Exercise data section start

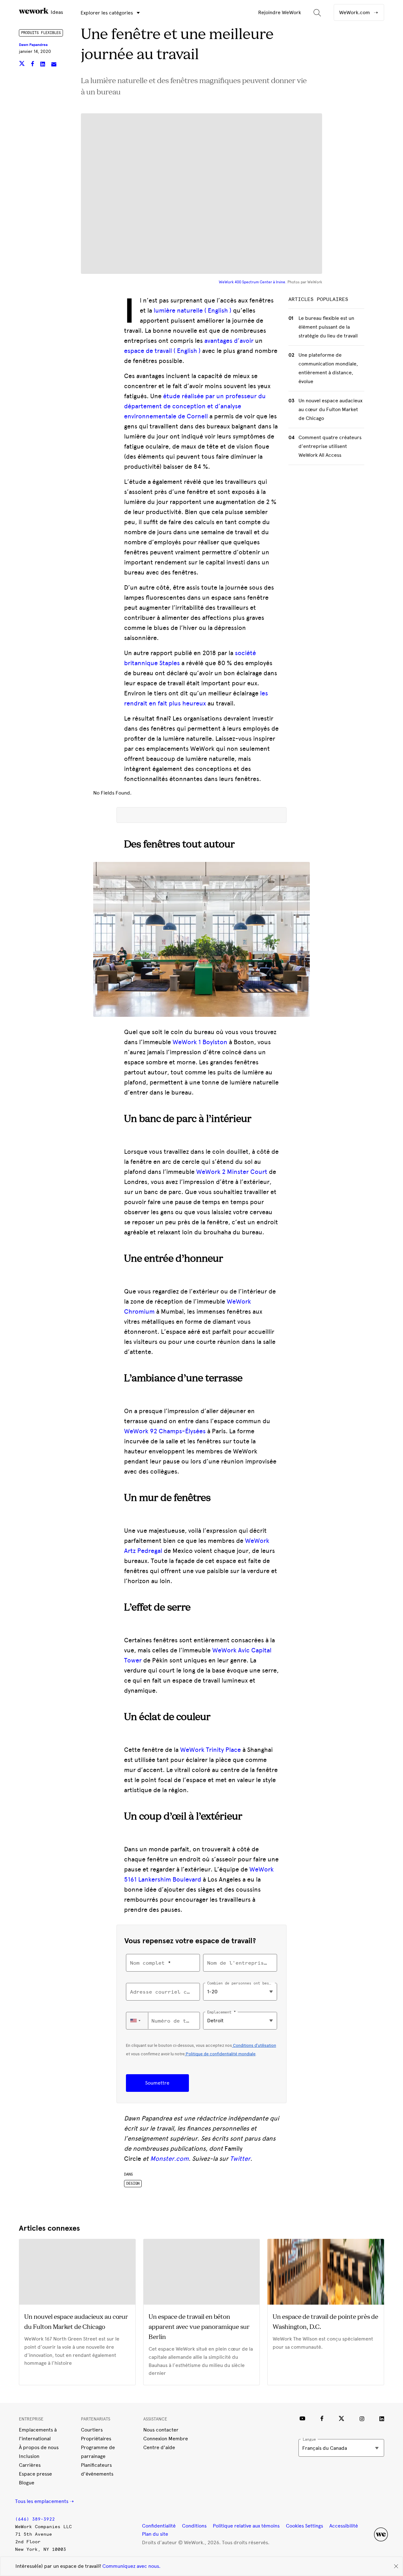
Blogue (26, 2483)
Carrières (30, 2465)
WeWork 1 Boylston (200, 1042)
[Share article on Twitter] (22, 65)
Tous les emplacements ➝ (44, 2501)
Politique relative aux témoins (246, 2526)
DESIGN (132, 2183)
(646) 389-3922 (35, 2519)
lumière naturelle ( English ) (192, 310)
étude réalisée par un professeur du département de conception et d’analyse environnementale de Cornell (195, 406)
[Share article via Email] (53, 65)
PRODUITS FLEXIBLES (41, 33)
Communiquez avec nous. (131, 2566)
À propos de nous (39, 2447)
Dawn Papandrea (33, 44)
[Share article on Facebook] (33, 65)
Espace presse (35, 2474)
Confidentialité (159, 2526)
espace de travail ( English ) (162, 350)
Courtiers (92, 2430)
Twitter (240, 2158)
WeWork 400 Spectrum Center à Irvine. (253, 282)
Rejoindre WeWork (279, 12)
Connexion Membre (165, 2439)
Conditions (194, 2526)
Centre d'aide (159, 2447)
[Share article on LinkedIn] (43, 65)
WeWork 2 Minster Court (231, 1171)
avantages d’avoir (228, 340)
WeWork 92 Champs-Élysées (165, 1431)
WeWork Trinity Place (210, 1749)
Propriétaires (96, 2439)
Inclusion (29, 2456)
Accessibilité (343, 2526)
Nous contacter (161, 2430)
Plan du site (155, 2534)
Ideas (56, 12)
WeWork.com (355, 12)
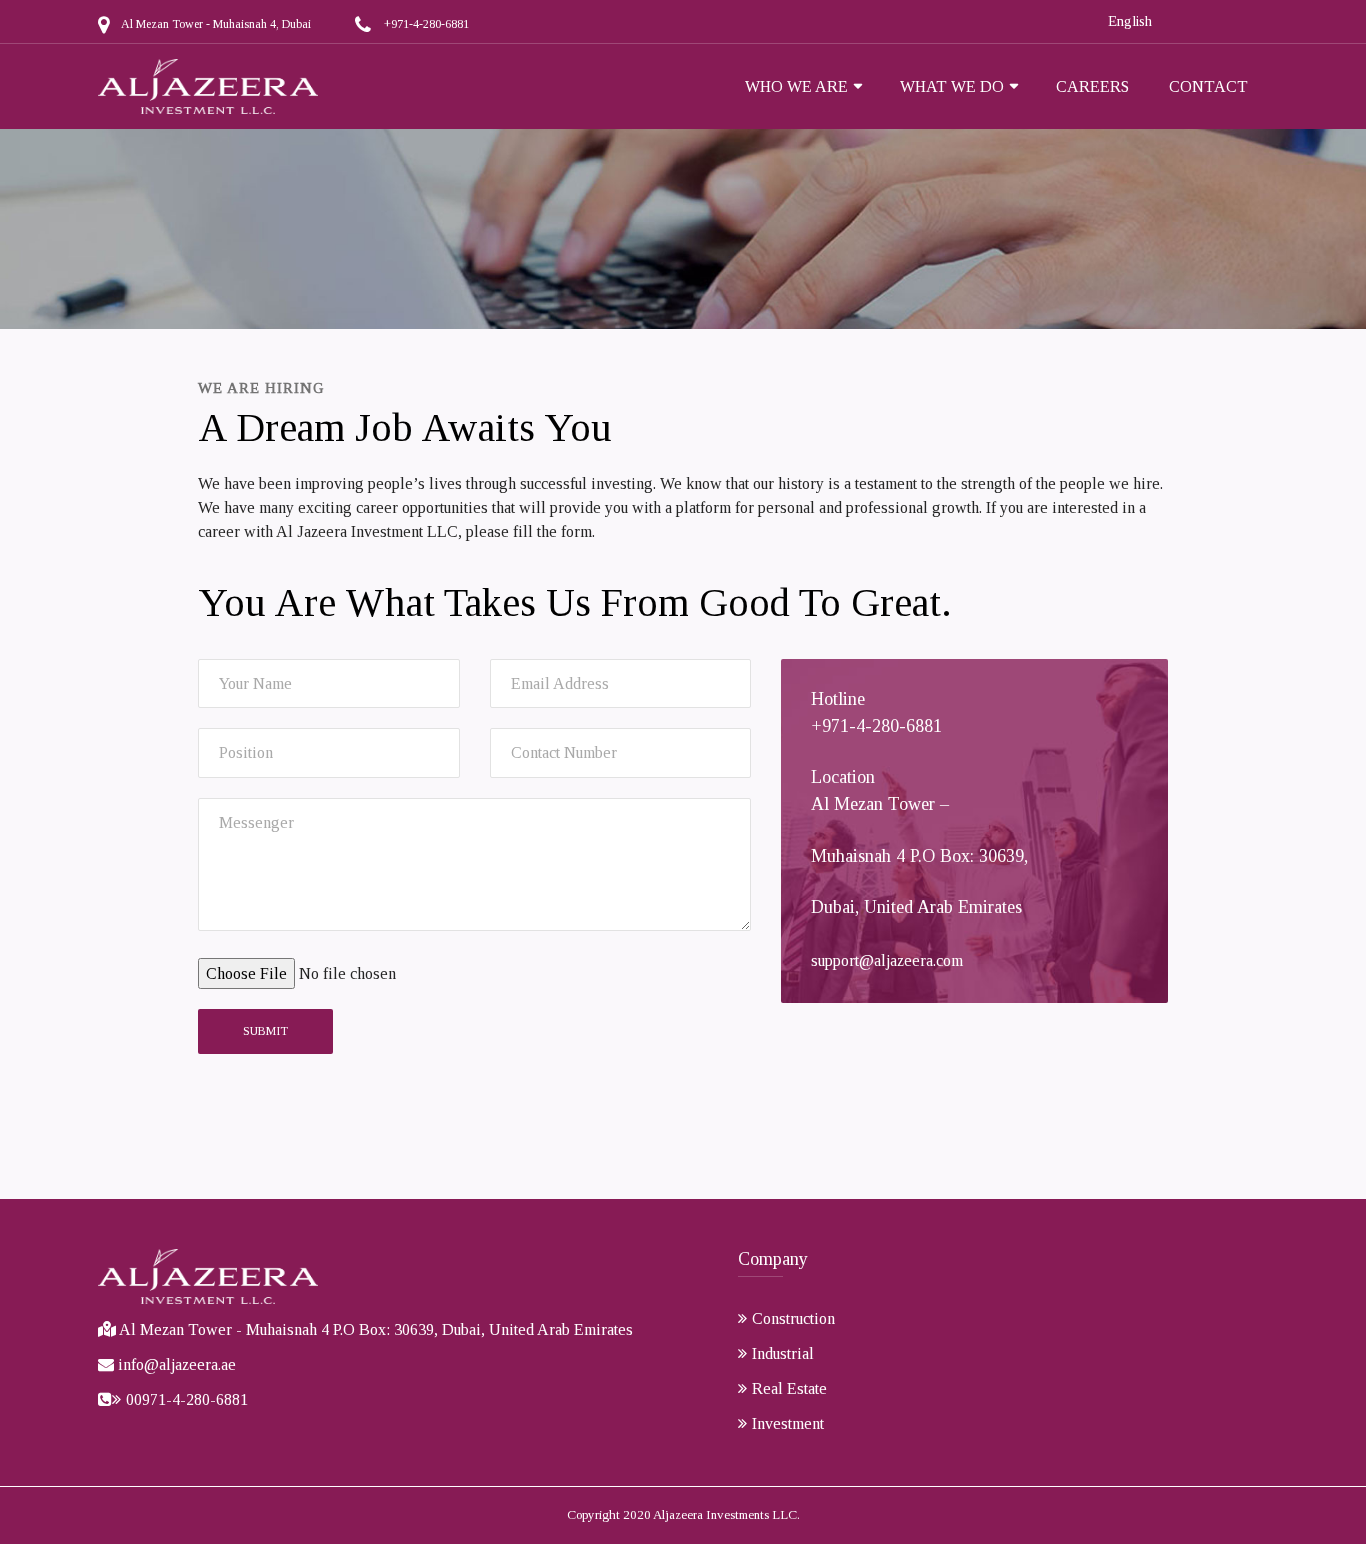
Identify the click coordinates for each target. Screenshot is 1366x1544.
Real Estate (789, 1388)
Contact (1208, 86)
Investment (788, 1423)
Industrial (783, 1353)
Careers (1092, 86)
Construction (793, 1318)
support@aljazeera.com (887, 960)
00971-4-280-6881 (187, 1399)
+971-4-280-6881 (426, 24)
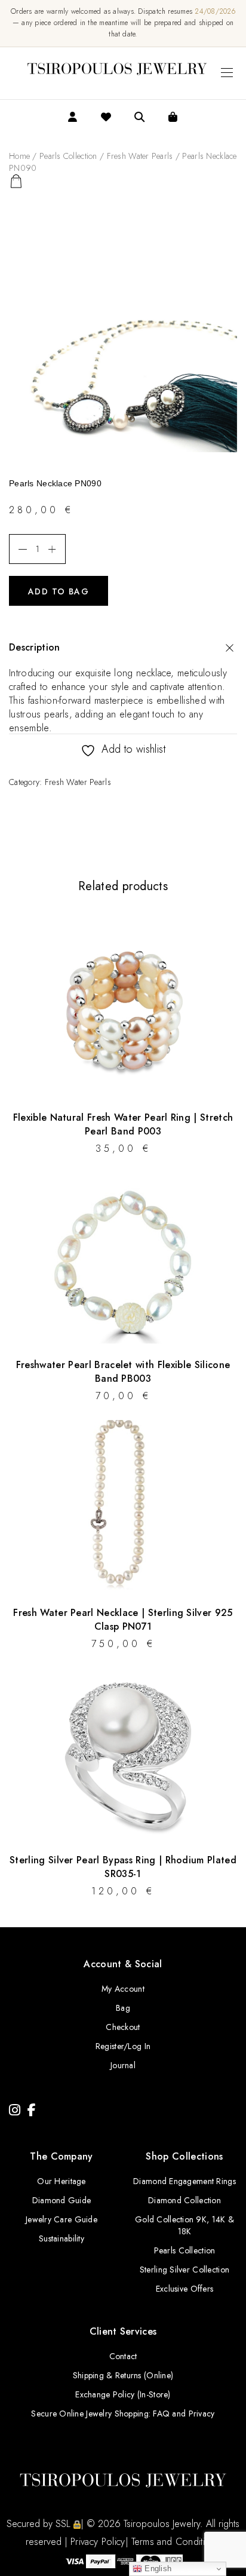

Exercise data section end

When a line of the records holds the word "article", copy that line.

### Answer box
[Share article on Twitter] (22, 65)
[Share article via Email] (53, 65)
[Share article on Facebook] (33, 65)
[Share article on LinkedIn] (43, 65)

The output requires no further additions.